- DATA FOR REVIEW -
^^^^^^^^

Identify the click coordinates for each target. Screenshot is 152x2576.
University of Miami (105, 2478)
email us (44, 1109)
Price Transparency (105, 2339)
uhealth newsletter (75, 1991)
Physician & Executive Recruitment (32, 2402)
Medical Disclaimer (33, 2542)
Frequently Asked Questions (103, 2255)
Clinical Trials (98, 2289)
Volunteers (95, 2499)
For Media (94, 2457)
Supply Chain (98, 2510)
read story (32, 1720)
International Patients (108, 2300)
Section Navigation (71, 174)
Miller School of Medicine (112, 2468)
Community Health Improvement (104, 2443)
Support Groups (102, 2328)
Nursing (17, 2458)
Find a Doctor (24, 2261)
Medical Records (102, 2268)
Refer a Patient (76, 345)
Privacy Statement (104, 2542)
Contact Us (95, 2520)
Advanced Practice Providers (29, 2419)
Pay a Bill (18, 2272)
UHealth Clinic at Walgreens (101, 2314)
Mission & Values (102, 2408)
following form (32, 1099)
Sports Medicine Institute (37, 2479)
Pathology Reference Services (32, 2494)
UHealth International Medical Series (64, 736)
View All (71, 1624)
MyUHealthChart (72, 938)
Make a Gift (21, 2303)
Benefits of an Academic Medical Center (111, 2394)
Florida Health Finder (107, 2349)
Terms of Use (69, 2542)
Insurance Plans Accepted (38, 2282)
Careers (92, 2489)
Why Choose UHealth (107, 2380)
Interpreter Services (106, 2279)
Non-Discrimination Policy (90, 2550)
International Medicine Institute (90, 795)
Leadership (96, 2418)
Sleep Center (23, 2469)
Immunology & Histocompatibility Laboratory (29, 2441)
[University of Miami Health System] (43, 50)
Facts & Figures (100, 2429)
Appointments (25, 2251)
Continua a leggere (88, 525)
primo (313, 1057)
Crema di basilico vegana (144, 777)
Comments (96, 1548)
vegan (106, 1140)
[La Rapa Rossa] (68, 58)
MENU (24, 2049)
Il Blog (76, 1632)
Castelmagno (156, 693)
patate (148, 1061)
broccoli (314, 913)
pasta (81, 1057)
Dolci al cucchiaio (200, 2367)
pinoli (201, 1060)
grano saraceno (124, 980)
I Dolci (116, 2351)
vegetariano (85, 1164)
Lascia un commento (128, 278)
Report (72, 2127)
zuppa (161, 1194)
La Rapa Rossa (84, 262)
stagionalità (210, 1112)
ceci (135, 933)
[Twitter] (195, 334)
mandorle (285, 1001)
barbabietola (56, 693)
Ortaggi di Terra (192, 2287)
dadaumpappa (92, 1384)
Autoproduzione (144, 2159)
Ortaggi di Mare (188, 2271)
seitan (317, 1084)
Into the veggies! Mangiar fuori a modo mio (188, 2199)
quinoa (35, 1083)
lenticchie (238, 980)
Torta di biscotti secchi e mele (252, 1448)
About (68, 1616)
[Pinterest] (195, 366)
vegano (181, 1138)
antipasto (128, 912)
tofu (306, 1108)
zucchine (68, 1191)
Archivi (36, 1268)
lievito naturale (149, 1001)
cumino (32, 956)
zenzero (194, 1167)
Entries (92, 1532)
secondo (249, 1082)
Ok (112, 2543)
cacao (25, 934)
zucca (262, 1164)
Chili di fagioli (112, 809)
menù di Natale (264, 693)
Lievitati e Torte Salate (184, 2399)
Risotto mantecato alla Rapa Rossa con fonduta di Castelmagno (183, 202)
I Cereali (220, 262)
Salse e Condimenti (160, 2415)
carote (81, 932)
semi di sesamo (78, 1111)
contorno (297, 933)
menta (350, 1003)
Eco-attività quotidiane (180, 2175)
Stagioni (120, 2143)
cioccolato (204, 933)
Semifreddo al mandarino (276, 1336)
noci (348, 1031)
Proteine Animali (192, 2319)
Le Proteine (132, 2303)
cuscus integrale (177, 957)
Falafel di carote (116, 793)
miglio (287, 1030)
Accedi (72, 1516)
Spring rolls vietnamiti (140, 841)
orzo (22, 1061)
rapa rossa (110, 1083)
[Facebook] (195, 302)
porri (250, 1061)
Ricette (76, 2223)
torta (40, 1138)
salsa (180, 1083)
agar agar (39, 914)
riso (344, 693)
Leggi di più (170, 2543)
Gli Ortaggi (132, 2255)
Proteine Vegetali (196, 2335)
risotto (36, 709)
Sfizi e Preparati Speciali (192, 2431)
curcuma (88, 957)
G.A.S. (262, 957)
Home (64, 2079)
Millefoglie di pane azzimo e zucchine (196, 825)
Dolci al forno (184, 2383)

^^^^^^^^

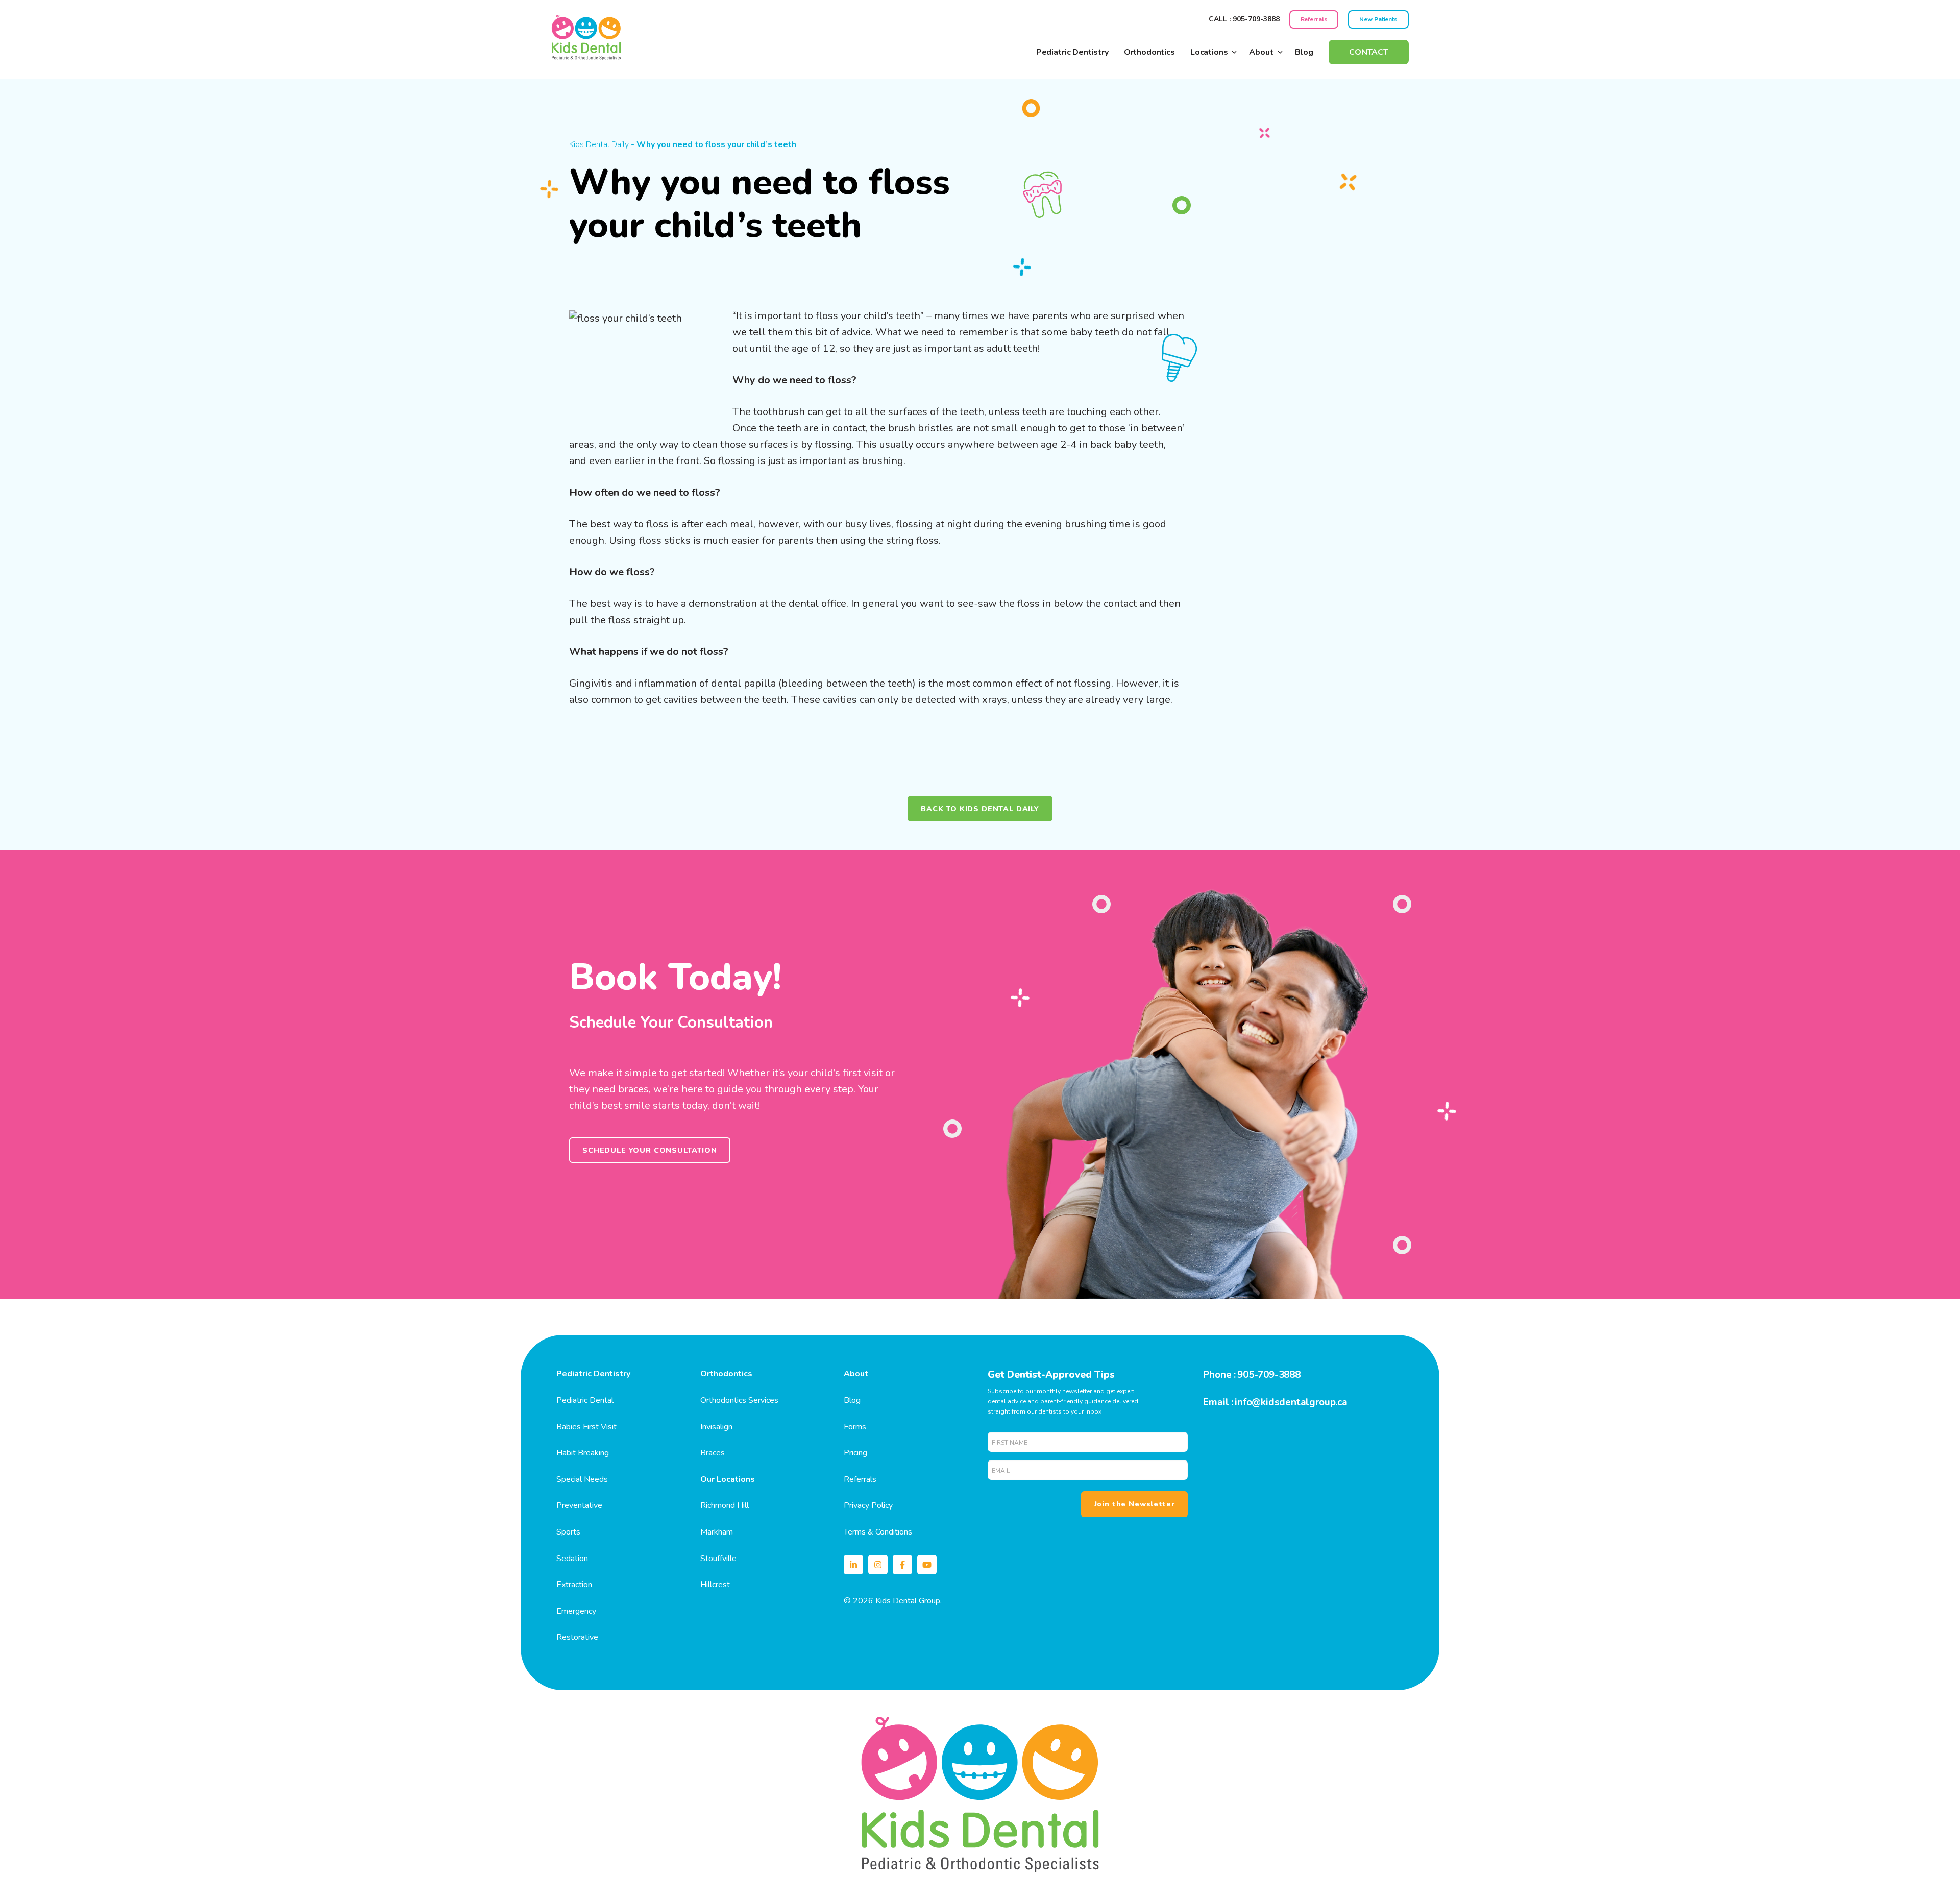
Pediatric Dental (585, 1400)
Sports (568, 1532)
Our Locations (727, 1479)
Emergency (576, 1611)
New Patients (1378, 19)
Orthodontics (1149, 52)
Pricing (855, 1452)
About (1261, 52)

^^^^^^^^

- PROBLEM REQUIREMENTS -
Of the entries above, repeat exactly the lines between the line with "read story (32, 1720)" and the line with "Pathology Reference Services (32, 2494)", inclusive, and no others.

- WRITTEN SOLUTION -
read story (32, 1720)
International Patients (108, 2300)
Section Navigation (71, 174)
Miller School of Medicine (112, 2468)
Community Health Improvement (104, 2443)
Support Groups (102, 2328)
Nursing (17, 2458)
Find a Doctor (24, 2261)
Medical Records (102, 2268)
Refer a Patient (76, 345)
Privacy Statement (104, 2542)
Contact Us (95, 2520)
Advanced Practice Providers (29, 2419)
Pay a Bill (18, 2272)
UHealth Clinic at Walgreens (101, 2314)
Mission & Values (102, 2408)
following form (32, 1099)
Sports Medicine Institute (37, 2479)
Pathology Reference Services (32, 2494)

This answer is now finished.